235 Second Street, San Francisco, CA 94105 USA
Tim.Musgrove@cnet.com
Abstract. Information retrieval applications utilizing equivalent terms (e.g.
synonyms, alternative spellings. expansions of acronyms and abbreviations),
face the problem that the appropriateness of polysemous candidate terms cannot
be known a priori. This paper describes a method of utilizing the context of the
query words in order to provide a clue to selecting, from among the possible
equivalent terms, the ones that have a higher utility, where utility is defined as
likeliness to improve recall while preserving precision. A method of “seeding”

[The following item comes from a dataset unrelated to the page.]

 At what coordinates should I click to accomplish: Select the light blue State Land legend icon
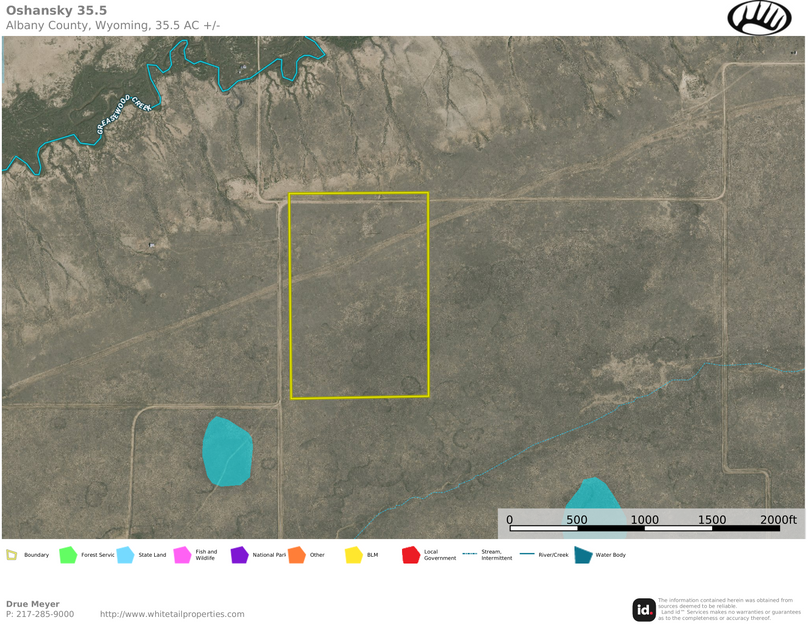124,555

the system with thousands of potential contextual relations enables a rapid run-
time assignment of context to the user’s present query. The result is the
broadening of retrieval through equivalent terms, without the typical
concomitant decrease in precision. 1
1. Introduction
One of the main problems in keyword searches is that of missing relevant documents
wherein the relevant information is expressed in different words entirely than were
entered in the original query. Granted, for simple searches with very popular words,
and where relevant information is plentiful, this is not much of a problem (e.g. as of
this writing, the queries “San Francisco weather” and “Brittney Spears photos,” when
entered on any major Internet keyword search engine, yield plentiful, relevant results
on the basis of an exact keyword match) but for longer queries, and searches where
the relevant phrasing is hard to predict, it can be a nightmare.

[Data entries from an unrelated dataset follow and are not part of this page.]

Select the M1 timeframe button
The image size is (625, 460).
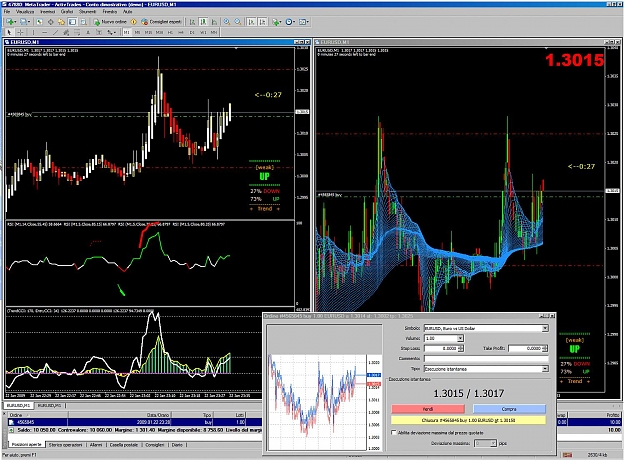coord(126,32)
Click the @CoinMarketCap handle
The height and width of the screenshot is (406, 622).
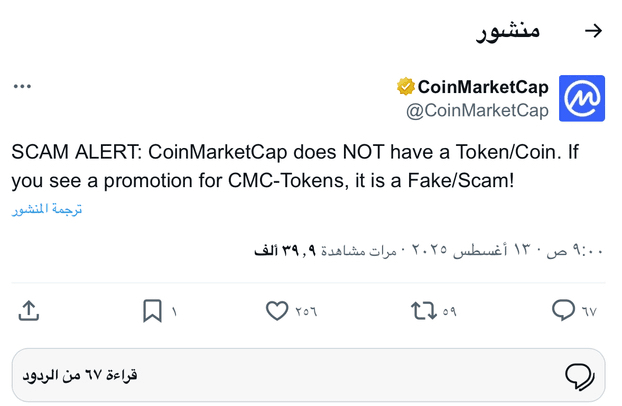point(477,110)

Examples of the questions that arise in this predicament are: How can a search
engine recognize where there are synonymous words for the query words, e.g. that
“mother-daughter matching sleeping gowns” matches “adult-child coordinated night
gown set”? How can a search engine recognize that “hotel room with a view of the
Golden Gate Bridge” matches “suite that provides a panorama of the entire Bay Area
skyline?”
1 The software described herein is the subject of patents pending with the USPTO on behalf of
TextDigger, Inc.
63
1.1 Conventional approaches to the problem of missed candidates
Probably the most straightforward approach to take is to automatically add synonyms
to a query. This is easily done by simple look-ups in a machine readable thesaurus or
WordNet. Why not just add all the synonyms automatically (or at least the most
common ones), and then search for all of them at once? Unfortunately, this approach
encounters some very big roadblocks.
1.1.1 The problems in the attempted solution
There are several problems in auto-adding synonyms to queries:
1. Words have many different senses
2. Words have many synonyms in each sense
3. Worst of all: most synonyms themselves have other senses which are not
synonymous with the original word.
For example, while “bank” can mean the turning of an aircraft, the word “turn,”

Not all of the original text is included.